A la recherche de la perle du désert

DE TRIPOLI
Pour atteindre l’oasis de Ghadamès depuis Tripoli, il faut compter huit heures sur une route asphaltée longue de 640 kilomètres. Le voyage pourrait être bien plus court si les automobilistes libyens ne passaient pas leur temps à essayer de se rentrer les uns dans les autres. Partout en Libye, cette agressivité dans la conduite s’accompagne cependant d’une gentillesse extrême et d’une grande douceur dans les rapports humains : jamais je n’ai vu de chauffeurs s’insulter. La gentillesse des Libyens et leur discrète politesse sont si diffuses qu’au début les visiteurs sont frappés et en arrivent à penser qu’ils se sont trompés de pays. Les Libyens ne s’attroupent pas autour des étrangers, ne font pas l’aumône et ne réclament pas de bakchich. Ils ne sont pas énervants comme les Marocains, chez qui la chasse au touriste devient un véritable cauchemar. En Libye, il n’est pas rare qu’on vous salue en anglais, surtout les jeunes ; le plus souvent, les gens vous croisent ou vous dépassent sans vous jeter le moindre regard et sans même en avoir le désir. Dans les boutiques, les affaires ne se font pas selon la mise en scène moyen-orientale. Les marchands n’ont pas l’air du tout intéressés de vous vendre quoi que ce soit et ils ne songent surtout pas à vous harceler. Ni d’ailleurs à vous faire de ristourne. A Tripoli et ailleurs, les femmes européennes, pour peu qu’elles soient vêtues décemment, peuvent circuler en toute sécurité sans que personne ne les ennuie, ni ne fasse de commentaires.
Au bout de quelques jours passés dans ce pays, la réserve des Libyens prend un autre visage. La route entre Tripoli et Ghadamès est parsemée d’inutiles barrages de police : dans des guérites crasseuses entourées d’ordures et de vieilles tôles veillent des soldats à la barbe longue et aux yeux cernés de sommeil. Ici, les soldats ne manifestent pas l’envie de bavarder un peu et ne vous demandent même pas une cigarette avant de vous laisser passer. Les militaires qui vous demandent d’ouvrir votre coffre fuient sans cesse votre regard et ne répondent pas à vos questions. Ce n’est qu’au bout d’un certain temps que l’on réalise que leur gentillesse cache également un mélange de timidité et d’incapacité - ou de difficulté - à nouer des relations avec des gens qui ne sont pas restés, comme eux, isolés et coupés complètement du monde extérieur pendant trente ans. Ce comportement est évident où que l’on aille, mais surtout dans les hôtels où le contact entre le touriste et l’employé provoque parfois le fou rire : on a l’impression que, derrière le guichet de la réception, toute une foule de personnes est là, sans savoir que faire ; ils ont toujours l’air très étonnés, voire ébahis, lorsqu’on leur demande les choses les plus élémentaires comme changer les draps de la chambre qui ont manifestement déjà servi à de nombreux hôtes précédents.

TÂCHES À EFFECTUER:
[A] Condensez le paragraphe du récit de voyage en Libye qui commence par « Au bout de quelques jours » en conservant ses faits principaux.
[B] Poursuivez le récit de voyage en Libye après la dernière phrase de son second paragraphe.

DONNÉES BRUTES:
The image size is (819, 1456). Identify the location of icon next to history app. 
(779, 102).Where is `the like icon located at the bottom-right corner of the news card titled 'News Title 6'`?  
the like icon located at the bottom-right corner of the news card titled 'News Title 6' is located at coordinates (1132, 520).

LISTE DES RÉPONSES:
[A] Après quelques jours en Libye, la réserve des habitants apparaît sous un autre jour. La route de Tripoli à Ghadamès est jalonnée de barrages de police inutiles. Des soldats barbus et mal réveillés y veillent dans des guérites sales, entourées d'ordures et de vieilles tôles. Ils ne cherchent pas à bavarder, fuient le regard et ne répondent pas aux questions. On comprend peu à peu que leur gentillesse masque de la timidité. Elle masque aussi une difficulté à entrer en relation avec des étrangers, après trente ans d'isolement complet. Ce comportement se voit partout, surtout dans les hôtels. Derrière la réception, le personnel, nombreux et désemparé, paraît stupéfait devant les demandes les plus simples, comme changer des draps manifestement déjà utilisés.

[B]
Seuls les vieux qui ont connu l’occupation italienne savent faire preuve d’une plus grande vivacité. Et il est même émouvant de voir ces hommes, qui ont subi les pires atrocités pendant la colonisation, adresser la parole avec une sympathie évidente, ou du moins sans ressentiment, dans un italien efficace et rustique, à un nombre croissant de touristes qui visitent la Libye sans rien savoir de l’histoire coloniale. Les visiteurs, nourris du mythe des “italiani brava gente” [“ces braves Italiens”], voient derrière cette sympathie une reconnaissance de la particularité de l’Italie par rapport aux autres puissances coloniales. Et pourtant, le film Le Lion du désert, qui raconte l’histoire d’Omar al-Mukhtar, l’un des chefs de la résistance libyenne condamné à la pendaison par le général Graziani [c’est lui qui acheva la conquête de la Libye à la fin des années 30 et qui devint gouverneur général de la Libye en 1940], film à grand spectacle interprété par Anthony Quinn et financé par Muammar Kadhafi, fut officiellement interdit en Italie au moment de sa sortie mondiale. Ce film, sans être un chef-d’oeuvre, était sans doute en deçà de la vérité historique et aurait certainement pu aller bien plus loin dans la dénonciation de la cruauté des généraux italiens. Et ce n’est qu’en 1998 que l’Italie a exprimé ses regrets pour les souffrances causées par la colonisation au peuple libyen.
On dit que l’oasis de Ghadamès produit des dattes extraordinaires. Dans tous les pays du nord de l’Afrique où je suis passé, de l’oasis de Siouah [dans l’ouest de l’Egypte] à celle de Koufra [dans le Sud libyen], on m’a vanté la qualité de ces fruits dont il existe, dit-on, plus de cent variétés. Sans doute parce qu’ils représentent la seule marchandise exportable, bien que, dans les oasis, on cultive également des grenades, des figues, des oranges jaunes à la chair sucrée et même du raisin.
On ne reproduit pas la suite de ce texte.